There is no doubt that Planet Earth will survive this ordeal—her climate has changed many times over the past 4.5 billion years—but the prognosis for our species is far from certain. Yes, we, too, have now become an “endangered species.”
Our future, for better or worse, will be determined by the stories we live by. If we continue to live in our old story of alienation and abuse, then this story will dictate our fate. But there is a new story that we can choose! This new story is grounded in the belief that healing is possible; that a more beautiful world is possible; that our highest calling in life is not separation, but connection; not abuse, but nurturing; not alienation, but love; and that genuine success is not about taking, but giving; not about mindless rushing, but mindful presence; not about dominating, but serving. When we are attuned to this soulful story, we see that climate chaos, for all its horrors, is an opportunity to move beyond our current adolescent behaviors and to birth ourselves as full-fledged nurturing adults! In this light, climate chaos might even be interpreted as Earth’s way of directing our attention to our childish ways. In this vein, it is important to acknowledge that just as a human mother might boot a disrespectful, selfish adolescent out of her home, so might Mother Earth give us the proverbial boot if we don’t shape up and grow up.
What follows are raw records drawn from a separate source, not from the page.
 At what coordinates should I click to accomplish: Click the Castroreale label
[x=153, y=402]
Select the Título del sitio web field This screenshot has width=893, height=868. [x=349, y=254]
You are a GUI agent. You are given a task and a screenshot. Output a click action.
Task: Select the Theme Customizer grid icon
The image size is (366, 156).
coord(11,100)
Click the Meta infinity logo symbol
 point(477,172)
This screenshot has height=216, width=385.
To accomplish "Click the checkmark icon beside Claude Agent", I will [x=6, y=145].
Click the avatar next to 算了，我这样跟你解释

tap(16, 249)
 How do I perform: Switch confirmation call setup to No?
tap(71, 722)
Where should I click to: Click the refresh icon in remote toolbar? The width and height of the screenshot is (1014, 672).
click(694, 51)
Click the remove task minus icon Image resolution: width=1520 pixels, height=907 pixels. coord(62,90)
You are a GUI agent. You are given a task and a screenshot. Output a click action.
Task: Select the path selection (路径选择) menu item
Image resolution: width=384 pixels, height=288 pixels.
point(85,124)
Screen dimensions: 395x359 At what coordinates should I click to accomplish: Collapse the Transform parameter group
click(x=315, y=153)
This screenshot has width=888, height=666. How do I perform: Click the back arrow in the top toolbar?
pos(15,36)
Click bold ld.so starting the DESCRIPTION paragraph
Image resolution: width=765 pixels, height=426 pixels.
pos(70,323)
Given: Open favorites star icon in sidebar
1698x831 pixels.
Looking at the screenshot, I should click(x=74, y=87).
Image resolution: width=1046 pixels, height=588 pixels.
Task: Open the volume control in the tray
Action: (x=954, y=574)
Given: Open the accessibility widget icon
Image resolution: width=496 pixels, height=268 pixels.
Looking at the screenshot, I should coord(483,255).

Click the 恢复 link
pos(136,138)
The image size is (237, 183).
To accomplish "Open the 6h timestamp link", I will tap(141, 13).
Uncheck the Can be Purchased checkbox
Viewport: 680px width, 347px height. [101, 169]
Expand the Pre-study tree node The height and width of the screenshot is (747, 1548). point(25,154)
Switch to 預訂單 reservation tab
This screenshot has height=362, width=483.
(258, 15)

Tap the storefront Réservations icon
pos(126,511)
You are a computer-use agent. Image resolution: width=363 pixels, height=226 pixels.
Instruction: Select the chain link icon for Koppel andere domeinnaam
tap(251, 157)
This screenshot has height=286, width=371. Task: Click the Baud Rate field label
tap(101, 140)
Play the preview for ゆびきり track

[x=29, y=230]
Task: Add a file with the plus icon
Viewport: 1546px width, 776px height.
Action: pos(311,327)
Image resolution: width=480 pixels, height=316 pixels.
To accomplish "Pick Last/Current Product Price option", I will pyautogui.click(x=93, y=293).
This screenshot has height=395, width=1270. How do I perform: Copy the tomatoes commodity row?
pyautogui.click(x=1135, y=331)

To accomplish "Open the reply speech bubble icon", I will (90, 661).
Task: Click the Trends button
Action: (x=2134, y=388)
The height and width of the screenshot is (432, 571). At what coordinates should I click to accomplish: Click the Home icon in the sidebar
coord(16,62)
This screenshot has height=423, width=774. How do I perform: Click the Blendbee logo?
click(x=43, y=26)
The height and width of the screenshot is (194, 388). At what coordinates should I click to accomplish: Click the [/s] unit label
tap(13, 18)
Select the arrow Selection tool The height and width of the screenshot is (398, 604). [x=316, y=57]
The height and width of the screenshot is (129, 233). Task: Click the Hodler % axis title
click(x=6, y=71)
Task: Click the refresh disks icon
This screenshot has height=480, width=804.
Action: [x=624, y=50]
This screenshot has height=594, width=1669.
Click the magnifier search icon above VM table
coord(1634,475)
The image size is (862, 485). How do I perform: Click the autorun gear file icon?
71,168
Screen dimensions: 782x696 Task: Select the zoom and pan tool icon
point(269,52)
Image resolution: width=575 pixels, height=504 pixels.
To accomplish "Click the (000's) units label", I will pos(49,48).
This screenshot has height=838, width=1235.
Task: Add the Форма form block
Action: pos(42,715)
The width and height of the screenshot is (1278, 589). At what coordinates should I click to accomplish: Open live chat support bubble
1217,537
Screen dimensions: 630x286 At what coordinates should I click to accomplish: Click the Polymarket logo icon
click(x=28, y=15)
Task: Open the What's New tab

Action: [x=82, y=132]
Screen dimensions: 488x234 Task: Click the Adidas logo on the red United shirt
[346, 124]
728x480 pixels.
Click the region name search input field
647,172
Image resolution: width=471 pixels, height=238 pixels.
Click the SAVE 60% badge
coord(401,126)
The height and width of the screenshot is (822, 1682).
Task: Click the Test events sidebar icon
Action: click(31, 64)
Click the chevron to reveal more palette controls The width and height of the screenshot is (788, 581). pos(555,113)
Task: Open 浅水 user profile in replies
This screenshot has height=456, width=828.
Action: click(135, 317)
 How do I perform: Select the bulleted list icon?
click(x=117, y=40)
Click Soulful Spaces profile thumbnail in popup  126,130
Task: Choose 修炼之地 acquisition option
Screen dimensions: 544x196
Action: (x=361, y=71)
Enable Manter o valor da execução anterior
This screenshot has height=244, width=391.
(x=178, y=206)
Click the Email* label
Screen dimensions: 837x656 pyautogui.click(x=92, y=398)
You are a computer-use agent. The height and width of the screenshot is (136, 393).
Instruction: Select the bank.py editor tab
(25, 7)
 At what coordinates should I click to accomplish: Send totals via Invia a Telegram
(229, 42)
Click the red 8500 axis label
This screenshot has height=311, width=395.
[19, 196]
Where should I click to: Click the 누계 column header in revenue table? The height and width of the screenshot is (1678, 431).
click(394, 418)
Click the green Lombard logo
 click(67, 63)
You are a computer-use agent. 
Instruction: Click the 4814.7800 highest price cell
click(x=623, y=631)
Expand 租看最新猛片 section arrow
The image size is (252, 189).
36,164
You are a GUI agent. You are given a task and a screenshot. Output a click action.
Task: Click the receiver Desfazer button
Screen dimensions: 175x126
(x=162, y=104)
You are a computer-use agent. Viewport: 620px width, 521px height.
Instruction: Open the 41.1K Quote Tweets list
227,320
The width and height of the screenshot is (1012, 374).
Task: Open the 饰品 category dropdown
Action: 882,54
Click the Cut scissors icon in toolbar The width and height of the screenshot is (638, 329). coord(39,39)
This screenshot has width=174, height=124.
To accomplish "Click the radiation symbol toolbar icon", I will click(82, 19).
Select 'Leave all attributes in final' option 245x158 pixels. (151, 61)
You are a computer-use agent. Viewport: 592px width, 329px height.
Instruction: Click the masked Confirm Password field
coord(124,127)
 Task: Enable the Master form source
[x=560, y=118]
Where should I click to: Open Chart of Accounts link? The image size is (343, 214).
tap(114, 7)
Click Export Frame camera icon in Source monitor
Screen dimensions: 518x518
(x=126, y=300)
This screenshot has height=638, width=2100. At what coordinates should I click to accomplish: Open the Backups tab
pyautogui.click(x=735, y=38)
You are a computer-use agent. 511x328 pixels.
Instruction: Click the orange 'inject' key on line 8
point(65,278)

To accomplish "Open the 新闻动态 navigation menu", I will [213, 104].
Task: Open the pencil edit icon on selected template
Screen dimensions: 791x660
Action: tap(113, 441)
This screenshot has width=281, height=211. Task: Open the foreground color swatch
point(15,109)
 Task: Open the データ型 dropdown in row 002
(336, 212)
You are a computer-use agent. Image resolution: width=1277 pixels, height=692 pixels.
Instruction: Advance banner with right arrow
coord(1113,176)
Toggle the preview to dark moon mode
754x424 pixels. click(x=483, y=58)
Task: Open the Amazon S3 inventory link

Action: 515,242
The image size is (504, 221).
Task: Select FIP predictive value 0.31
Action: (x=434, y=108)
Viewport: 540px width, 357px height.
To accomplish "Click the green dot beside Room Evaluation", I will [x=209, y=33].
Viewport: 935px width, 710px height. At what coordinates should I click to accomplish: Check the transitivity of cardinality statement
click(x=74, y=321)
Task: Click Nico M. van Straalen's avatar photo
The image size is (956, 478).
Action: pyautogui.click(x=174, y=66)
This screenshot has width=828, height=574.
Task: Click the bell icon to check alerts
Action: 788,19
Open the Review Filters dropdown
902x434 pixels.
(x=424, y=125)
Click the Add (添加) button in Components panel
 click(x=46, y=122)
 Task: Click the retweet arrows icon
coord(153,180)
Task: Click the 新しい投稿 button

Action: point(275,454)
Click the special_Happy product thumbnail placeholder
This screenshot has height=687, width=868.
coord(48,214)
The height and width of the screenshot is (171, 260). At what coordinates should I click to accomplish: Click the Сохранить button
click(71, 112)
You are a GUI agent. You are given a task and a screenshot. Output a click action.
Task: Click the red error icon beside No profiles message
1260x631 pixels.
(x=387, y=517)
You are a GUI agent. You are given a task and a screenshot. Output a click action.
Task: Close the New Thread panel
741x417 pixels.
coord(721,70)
If there is to be a new story for us, I am certain that love will be nested at its center. It all comes down to love, doesn’t it? Isn’t love our deepest and highest calling? Isn’t love why we are here! And if so, might the way forward be to transform the horror story that is climate chaos into a love story that begins with our coming home to ourselves. How? By honoring and respecting our emotions, our physical bodies, our intuitive intelligence and our higher purpose; and in so doing, coming to honor and respect the planet that has birthed us into being, Mother Earth.